Up to and including the line that contains "The height and width of the screenshot is (790, 1512).", reproduce every line exactly, beginning with the first line below.

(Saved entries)
* * *

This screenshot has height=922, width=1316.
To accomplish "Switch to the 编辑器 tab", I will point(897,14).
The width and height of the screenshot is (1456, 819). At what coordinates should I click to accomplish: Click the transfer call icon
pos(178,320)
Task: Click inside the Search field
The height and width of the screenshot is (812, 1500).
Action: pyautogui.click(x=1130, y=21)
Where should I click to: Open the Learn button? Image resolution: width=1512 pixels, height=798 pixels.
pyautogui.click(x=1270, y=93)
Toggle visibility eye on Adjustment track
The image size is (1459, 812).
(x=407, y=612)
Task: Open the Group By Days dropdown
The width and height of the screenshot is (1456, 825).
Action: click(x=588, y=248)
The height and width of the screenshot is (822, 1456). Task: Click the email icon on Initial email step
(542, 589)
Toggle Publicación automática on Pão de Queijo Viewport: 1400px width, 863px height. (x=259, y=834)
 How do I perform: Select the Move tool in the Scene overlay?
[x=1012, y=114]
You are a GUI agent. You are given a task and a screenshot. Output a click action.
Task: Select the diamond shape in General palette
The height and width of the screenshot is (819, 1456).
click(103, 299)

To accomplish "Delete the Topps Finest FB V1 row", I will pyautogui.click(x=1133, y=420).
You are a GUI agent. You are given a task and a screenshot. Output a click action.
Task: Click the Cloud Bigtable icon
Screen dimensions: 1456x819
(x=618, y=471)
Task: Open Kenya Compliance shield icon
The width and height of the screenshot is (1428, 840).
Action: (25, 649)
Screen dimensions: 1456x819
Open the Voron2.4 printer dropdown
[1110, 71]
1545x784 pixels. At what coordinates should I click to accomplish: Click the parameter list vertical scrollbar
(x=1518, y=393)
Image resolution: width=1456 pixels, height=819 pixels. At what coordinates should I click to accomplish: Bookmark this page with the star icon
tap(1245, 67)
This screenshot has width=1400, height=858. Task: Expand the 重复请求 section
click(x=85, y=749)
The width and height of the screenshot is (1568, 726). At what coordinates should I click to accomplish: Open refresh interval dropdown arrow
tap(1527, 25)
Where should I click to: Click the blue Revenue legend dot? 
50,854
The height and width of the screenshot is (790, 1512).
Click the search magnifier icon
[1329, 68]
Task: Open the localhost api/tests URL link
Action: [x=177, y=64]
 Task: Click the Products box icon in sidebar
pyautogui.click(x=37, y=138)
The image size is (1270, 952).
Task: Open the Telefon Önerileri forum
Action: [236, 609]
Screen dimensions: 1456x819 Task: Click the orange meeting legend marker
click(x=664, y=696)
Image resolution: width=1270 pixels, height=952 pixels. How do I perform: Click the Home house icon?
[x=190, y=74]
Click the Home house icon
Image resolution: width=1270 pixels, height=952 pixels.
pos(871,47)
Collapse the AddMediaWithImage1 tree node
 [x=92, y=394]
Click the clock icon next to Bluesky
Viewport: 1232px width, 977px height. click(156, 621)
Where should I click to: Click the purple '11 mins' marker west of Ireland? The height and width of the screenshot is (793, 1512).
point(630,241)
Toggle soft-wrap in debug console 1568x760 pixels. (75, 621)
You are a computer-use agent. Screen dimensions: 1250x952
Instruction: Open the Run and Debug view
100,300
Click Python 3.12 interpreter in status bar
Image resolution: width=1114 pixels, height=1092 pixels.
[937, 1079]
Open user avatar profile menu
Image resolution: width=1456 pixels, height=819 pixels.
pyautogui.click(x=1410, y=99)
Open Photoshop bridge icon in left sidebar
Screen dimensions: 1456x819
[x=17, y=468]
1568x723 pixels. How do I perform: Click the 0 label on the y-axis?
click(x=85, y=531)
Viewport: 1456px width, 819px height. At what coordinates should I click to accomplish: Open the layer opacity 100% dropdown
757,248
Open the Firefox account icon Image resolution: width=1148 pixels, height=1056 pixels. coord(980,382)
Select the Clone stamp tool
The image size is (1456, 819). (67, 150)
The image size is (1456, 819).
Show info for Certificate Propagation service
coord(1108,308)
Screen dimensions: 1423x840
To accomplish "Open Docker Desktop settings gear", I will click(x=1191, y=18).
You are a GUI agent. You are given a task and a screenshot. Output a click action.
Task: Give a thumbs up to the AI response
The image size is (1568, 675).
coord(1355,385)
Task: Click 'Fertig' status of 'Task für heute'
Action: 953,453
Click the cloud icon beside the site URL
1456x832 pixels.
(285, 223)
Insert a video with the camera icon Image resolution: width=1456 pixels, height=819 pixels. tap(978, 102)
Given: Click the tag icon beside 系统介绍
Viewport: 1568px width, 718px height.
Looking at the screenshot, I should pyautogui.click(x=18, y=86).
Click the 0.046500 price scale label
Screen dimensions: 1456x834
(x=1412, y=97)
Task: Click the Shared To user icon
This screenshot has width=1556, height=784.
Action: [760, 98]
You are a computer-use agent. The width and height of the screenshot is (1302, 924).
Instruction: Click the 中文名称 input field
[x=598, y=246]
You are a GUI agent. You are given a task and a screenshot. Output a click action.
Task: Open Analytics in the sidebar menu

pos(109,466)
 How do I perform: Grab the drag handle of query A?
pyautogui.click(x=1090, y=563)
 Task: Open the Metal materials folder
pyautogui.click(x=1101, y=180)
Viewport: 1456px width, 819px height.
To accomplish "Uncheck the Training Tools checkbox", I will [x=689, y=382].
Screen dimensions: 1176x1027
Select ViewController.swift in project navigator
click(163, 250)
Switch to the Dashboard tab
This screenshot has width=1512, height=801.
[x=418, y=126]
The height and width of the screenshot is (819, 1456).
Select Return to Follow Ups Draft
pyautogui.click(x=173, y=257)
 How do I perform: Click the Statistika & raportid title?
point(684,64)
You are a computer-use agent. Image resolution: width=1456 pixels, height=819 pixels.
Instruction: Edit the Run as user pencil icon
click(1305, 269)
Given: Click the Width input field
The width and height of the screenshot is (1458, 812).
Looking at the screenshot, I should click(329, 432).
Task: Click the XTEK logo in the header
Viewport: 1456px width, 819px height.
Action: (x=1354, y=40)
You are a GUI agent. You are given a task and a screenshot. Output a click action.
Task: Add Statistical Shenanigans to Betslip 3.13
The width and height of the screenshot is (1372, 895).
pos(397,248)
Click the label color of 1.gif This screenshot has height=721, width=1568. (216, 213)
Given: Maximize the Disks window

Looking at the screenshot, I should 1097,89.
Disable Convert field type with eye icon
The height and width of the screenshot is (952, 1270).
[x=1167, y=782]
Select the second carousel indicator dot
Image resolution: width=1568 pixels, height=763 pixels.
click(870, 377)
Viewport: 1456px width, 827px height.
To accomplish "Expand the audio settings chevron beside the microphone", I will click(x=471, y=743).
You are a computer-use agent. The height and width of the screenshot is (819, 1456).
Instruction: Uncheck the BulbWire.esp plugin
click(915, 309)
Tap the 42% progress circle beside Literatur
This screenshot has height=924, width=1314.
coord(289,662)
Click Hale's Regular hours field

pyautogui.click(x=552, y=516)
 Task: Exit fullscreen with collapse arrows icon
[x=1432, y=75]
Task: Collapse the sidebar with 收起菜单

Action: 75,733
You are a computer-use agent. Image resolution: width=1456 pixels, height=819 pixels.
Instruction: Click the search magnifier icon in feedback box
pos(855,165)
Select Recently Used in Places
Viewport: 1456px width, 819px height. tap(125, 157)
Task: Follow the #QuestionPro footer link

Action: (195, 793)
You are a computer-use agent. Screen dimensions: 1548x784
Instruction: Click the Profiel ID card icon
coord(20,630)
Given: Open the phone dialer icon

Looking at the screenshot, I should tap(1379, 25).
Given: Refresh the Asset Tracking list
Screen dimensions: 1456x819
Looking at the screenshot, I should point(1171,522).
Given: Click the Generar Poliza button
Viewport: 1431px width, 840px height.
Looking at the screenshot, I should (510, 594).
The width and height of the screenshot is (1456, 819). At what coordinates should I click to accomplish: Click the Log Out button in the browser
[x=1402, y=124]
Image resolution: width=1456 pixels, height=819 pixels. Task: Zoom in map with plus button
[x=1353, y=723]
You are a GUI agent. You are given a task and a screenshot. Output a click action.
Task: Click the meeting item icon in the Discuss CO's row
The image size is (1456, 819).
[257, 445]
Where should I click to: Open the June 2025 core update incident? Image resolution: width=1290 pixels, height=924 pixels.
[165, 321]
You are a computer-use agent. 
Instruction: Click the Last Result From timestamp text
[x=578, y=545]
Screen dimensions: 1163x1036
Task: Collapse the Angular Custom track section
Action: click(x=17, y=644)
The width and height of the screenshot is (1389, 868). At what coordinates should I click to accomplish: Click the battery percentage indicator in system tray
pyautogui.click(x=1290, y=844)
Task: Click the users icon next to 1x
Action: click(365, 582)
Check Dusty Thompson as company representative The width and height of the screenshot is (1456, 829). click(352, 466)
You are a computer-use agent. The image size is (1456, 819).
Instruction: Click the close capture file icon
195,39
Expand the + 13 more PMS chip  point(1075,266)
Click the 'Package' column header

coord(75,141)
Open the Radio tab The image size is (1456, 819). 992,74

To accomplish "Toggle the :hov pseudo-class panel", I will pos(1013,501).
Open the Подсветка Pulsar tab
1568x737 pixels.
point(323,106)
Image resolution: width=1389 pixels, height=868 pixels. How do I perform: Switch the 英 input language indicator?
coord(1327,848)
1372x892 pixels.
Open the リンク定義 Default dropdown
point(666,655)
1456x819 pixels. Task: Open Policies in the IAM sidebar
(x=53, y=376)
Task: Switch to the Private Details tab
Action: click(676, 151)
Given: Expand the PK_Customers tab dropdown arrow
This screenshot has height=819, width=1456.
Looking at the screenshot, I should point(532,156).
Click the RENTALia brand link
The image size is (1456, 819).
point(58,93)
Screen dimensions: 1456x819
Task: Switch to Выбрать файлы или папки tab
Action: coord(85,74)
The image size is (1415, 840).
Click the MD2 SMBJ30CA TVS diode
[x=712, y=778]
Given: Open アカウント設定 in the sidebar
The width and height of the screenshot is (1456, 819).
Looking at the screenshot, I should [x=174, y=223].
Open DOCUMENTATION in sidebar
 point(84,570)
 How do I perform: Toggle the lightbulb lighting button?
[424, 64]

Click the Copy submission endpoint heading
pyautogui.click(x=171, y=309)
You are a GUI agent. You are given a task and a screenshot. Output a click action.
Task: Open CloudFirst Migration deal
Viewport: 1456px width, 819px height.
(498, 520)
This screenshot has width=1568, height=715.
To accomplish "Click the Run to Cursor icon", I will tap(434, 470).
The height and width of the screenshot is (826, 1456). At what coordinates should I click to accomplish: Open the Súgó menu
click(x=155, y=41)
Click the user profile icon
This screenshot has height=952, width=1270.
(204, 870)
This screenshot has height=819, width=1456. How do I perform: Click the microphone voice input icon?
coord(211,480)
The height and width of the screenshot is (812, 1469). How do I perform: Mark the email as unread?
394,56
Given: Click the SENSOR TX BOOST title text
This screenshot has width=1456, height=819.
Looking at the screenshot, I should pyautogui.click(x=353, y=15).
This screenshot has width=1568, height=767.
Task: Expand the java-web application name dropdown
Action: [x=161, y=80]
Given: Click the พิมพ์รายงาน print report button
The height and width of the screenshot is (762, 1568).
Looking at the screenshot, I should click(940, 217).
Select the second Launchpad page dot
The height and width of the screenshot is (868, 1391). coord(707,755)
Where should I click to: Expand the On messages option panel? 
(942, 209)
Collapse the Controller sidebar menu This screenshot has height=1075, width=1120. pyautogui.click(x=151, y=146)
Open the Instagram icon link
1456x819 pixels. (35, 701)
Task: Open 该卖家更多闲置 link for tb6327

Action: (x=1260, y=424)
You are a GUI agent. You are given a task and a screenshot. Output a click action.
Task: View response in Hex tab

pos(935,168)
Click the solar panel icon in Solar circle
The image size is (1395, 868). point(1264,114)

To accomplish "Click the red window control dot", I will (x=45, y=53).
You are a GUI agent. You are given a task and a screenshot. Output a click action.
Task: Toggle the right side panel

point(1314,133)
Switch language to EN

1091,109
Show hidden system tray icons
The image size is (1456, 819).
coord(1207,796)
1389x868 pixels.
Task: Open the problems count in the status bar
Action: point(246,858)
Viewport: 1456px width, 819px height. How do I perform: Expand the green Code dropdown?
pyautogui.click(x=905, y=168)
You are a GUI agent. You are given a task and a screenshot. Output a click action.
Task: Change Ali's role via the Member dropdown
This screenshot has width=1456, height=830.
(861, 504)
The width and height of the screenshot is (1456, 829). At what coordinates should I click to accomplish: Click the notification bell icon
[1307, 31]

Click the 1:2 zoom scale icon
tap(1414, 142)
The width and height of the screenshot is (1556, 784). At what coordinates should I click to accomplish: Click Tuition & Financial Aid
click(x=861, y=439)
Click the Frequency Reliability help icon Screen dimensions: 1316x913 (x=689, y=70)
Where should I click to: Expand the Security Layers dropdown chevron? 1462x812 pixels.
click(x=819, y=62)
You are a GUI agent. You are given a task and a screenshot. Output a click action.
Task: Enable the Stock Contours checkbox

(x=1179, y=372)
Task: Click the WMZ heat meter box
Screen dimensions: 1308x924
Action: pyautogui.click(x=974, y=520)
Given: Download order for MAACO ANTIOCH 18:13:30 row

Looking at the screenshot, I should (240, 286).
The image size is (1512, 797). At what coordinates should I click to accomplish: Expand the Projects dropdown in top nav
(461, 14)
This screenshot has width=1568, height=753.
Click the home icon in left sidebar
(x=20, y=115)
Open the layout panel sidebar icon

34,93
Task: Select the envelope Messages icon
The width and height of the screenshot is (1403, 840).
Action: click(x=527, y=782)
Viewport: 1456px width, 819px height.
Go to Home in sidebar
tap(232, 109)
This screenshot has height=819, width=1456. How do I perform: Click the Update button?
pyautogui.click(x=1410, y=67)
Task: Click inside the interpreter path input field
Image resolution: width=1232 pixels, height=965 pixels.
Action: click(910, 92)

* * *

§ Solution to the problem
This screenshot has height=922, width=1316.
To accomplish "Switch to the 编辑器 tab", I will point(897,14).
The width and height of the screenshot is (1456, 819). At what coordinates should I click to accomplish: Click the transfer call icon
pos(178,320)
Task: Click inside the Search field
The height and width of the screenshot is (812, 1500).
Action: pyautogui.click(x=1130, y=21)
Where should I click to: Open the Learn button? Image resolution: width=1512 pixels, height=798 pixels.
pyautogui.click(x=1270, y=93)
Toggle visibility eye on Adjustment track
The image size is (1459, 812).
(x=407, y=612)
Task: Open the Group By Days dropdown
The width and height of the screenshot is (1456, 825).
Action: click(x=588, y=248)
The height and width of the screenshot is (822, 1456). Task: Click the email icon on Initial email step
(542, 589)
Toggle Publicación automática on Pão de Queijo Viewport: 1400px width, 863px height. (x=259, y=834)
 How do I perform: Select the Move tool in the Scene overlay?
[x=1012, y=114]
You are a GUI agent. You are given a task and a screenshot. Output a click action.
Task: Select the diamond shape in General palette
The height and width of the screenshot is (819, 1456).
click(103, 299)

To accomplish "Delete the Topps Finest FB V1 row", I will pyautogui.click(x=1133, y=420).
You are a GUI agent. You are given a task and a screenshot. Output a click action.
Task: Click the Cloud Bigtable icon
Screen dimensions: 1456x819
(x=618, y=471)
Task: Open Kenya Compliance shield icon
The width and height of the screenshot is (1428, 840).
Action: (25, 649)
Screen dimensions: 1456x819
Open the Voron2.4 printer dropdown
[1110, 71]
1545x784 pixels. At what coordinates should I click to accomplish: Click the parameter list vertical scrollbar
(x=1518, y=393)
Image resolution: width=1456 pixels, height=819 pixels. At what coordinates should I click to accomplish: Bookmark this page with the star icon
tap(1245, 67)
This screenshot has width=1400, height=858. Task: Expand the 重复请求 section
click(x=85, y=749)
The width and height of the screenshot is (1568, 726). At what coordinates should I click to accomplish: Open refresh interval dropdown arrow
tap(1527, 25)
Where should I click to: Click the blue Revenue legend dot? 
50,854
The height and width of the screenshot is (790, 1512).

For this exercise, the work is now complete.